My friend and I are heading on a long cross-country road trip and my friend has a 150-watt power inverter that plugs into the cigarette lighter.
First, do I need to watch how much power I’m using or does the inverter have an internal check that will stop before I suck the battery dry?
Second, if I need to watch the amount of power I use, what should I know? The last thing I want is for my battery to die on me in the middle of a road trip.
Any inverter-related advice is appreciated!
Why do you need this inverter?
I suggest using it only when ABSOLUTELY necessary, or not at all. You could easily drain your car’s battery without realizing it, and then the car won’t start.
Personally, I’d leave the inverter at home.
Many of the newer SUV’s have a 120 plug so I doubt there should be any problems using one…make sure when you turn the car off that the 120 plug also goes off or you will drain your battery.
There will be no problem at all if you use this inverter only when the engine is running, which will be most of the time. Use it as much as you like.
Even when you are stopped for the night you may still use it for low-level use for a few hours at a time. Check the wattage on your appliance to decide how long to use it.
You need only beware of heavy usage when stopped. When used with intelligence you will experience no trouble from this gadget.
You are assuming that this vehicle’s alternator is capable of 150W. If the inverter draws more power (depends on what is actually being powered) than the alternator can supply the battery will go dead even with the engine running.
Assuming an 85A alternator, using P=IxE, the alternator’s total output is a little over 1,000 watts. The inverter will likely not draw the full 150W anyway, except for brief periods of time, under maximum load. Use it with impunity, as long as your engine is running.
What exactly is being powered?
Many times these kind of things turn friends into ex-friends when a problem develops, even if it is not related to the device being used.
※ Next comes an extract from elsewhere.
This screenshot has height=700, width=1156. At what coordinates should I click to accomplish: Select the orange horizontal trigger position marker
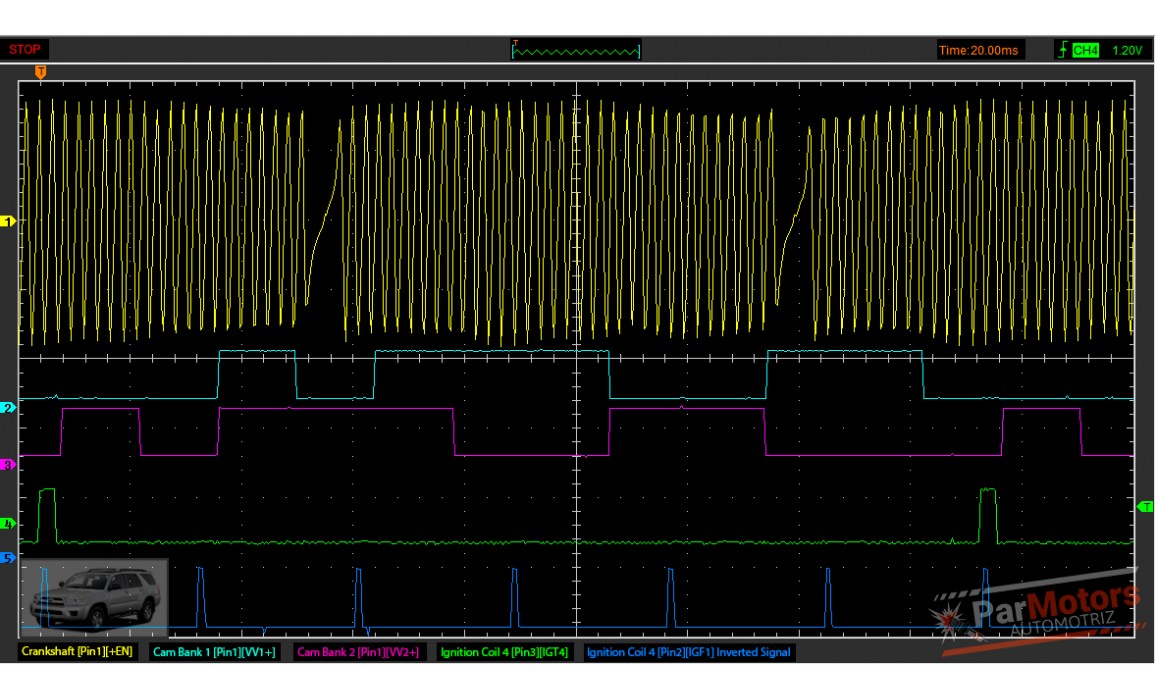[40, 72]
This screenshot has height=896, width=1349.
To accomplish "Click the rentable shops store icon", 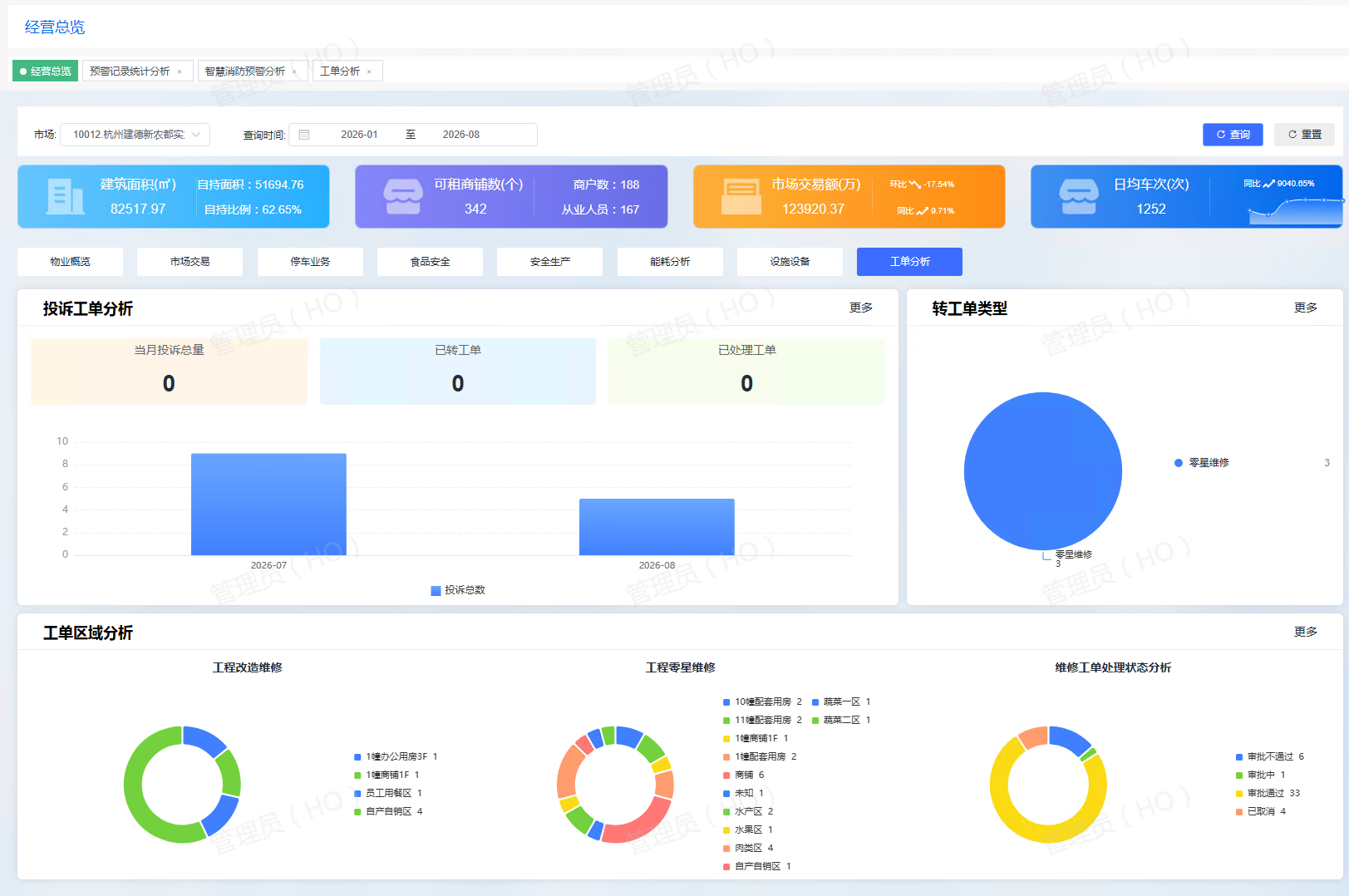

Bad alternator, battery, or whatever, it will be “It was fine until that was plugged in”.
It would mainly be used to re-power our cell phones, camera batteries and laptops (we’ll use it sparingly with the laptops). The car is a 1999 Nissan Altima, how can I find out if the alternator can handle 150 watts?
Virtually any modern alternator is rated at 100a, which means an output of (12v x 100a) 1200 watts. Yes, that’s twelve hundred watts. And your battery chargers will draw only 5-10 watts. Everyone else uses these power inverters with no problems. They are cool gadgets.
You could check the fuse rating for the lighter, anything over 12.5 amps should handle the full 150W.
The rated output of an alternater is relative to its RPM. At idle or low speeds the available amperage is minimum.
your alternator will be fine, but modern laptops might want more power than the cig lighter connection can deliver. You may have to only charge the laptops with the inverter, and unplug them to run them on their batteries.
Why not get car chargers for the cell phones- - the whirring of the fan in an inverter gets VERY old after awhile.
Things like cell phone battery chargers use virtually no power at all, so don’t worry about them. And there’s no reason why you can’t use a laptop while rolling down the road for as long as you want. You’d be hard-pressed to find a laptop power supply that draws more than about 100 watts (and that’s extreme) and a few amps when delivering full power to the machine (that is when fan/drive motors are spinning up and the battery is charging). All on its own, when the machine is off or in suspend mode and merely charging its battery, the power draw is minimal.
Just unplug the inverter when the car is off, don’t run more than one laptop off of it at a time, and don’t try to microwave popcorn with it, and you’ll be fine.
Most decent inverters have built in safety features that will shut them down or “alarm” if you are overdrawing either the inverter or the battery of your car. With the engine running you should not have any problems. I ran a 150watt inverter for years to power a laptop with a 90 watt power draw and never once had an electrical problem.
To all the people issuing dire warnings about inverters, get real. Unless you are running a 600 watt inverter (or larger) without the engine running it is no big deal. That is why they sell them with cigarette lighter adaptors.